_Required work_:
Please turn the items from the line with "At what (x,y)" to the line with "Looking at the" into a numbered list, omitting blank lines. Leave the pictures out of your answer.

_Data extracts_:
....
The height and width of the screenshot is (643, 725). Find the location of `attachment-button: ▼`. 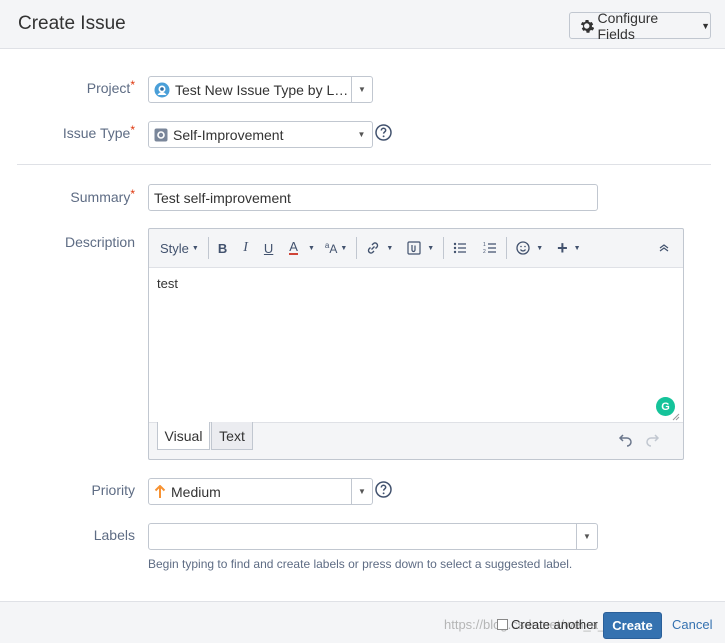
....
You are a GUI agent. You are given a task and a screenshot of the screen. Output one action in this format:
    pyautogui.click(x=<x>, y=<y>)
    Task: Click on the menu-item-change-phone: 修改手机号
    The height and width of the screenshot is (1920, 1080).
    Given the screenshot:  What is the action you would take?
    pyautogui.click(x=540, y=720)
....
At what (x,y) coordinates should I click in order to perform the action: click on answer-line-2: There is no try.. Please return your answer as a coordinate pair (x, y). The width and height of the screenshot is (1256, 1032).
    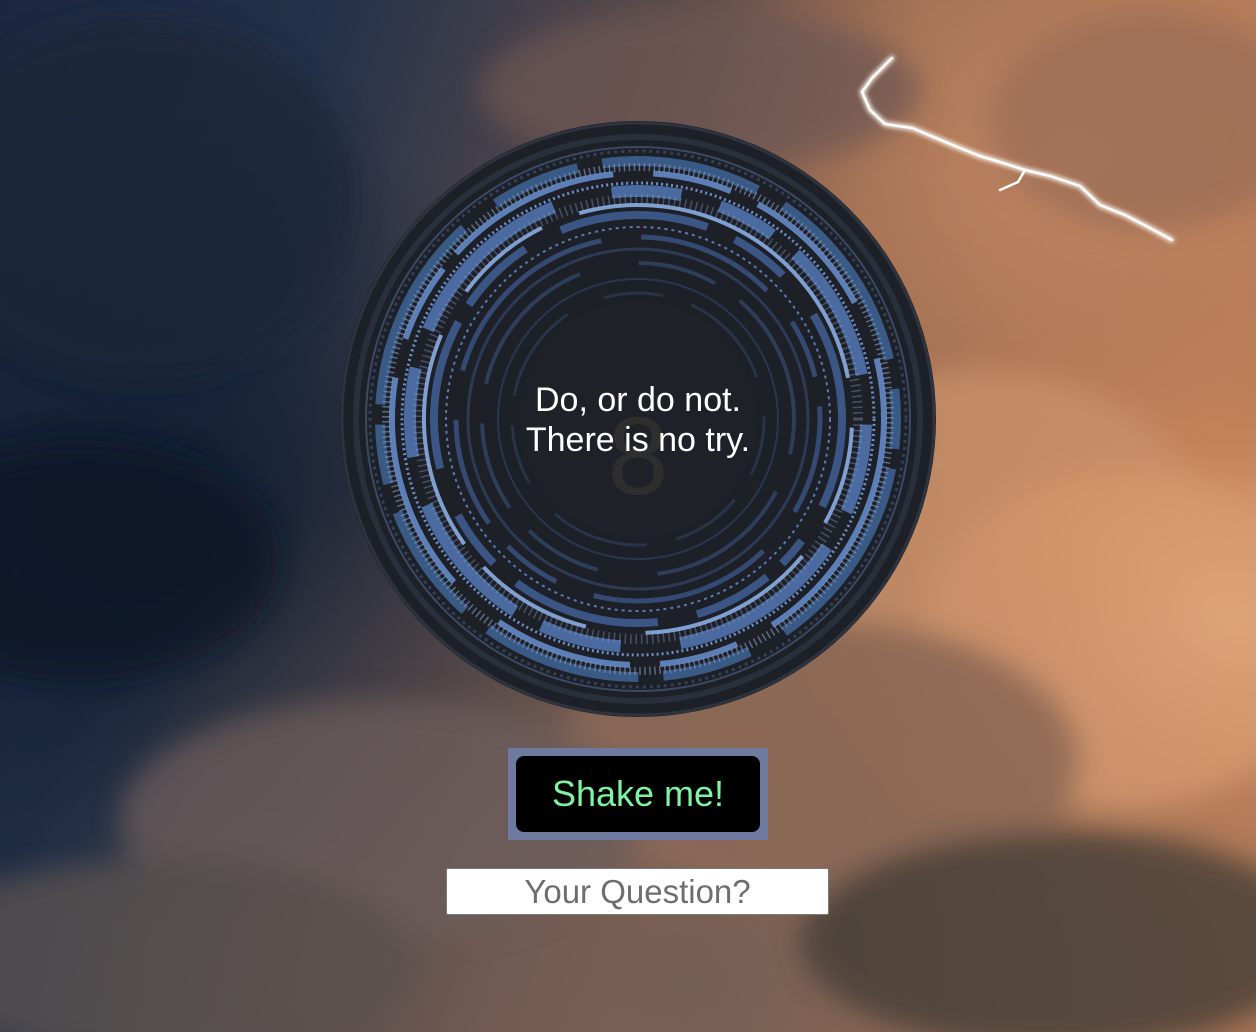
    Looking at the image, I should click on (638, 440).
....
_Completed exercise_:
1. At what (x,y) coordinates should I click in order to perform the action: click on answer-line-2: There is no try.. Please return your answer as a coordinate pair (x, y). The width and height of the screenshot is (1256, 1032).
2.     Looking at the image, I should click on (638, 440).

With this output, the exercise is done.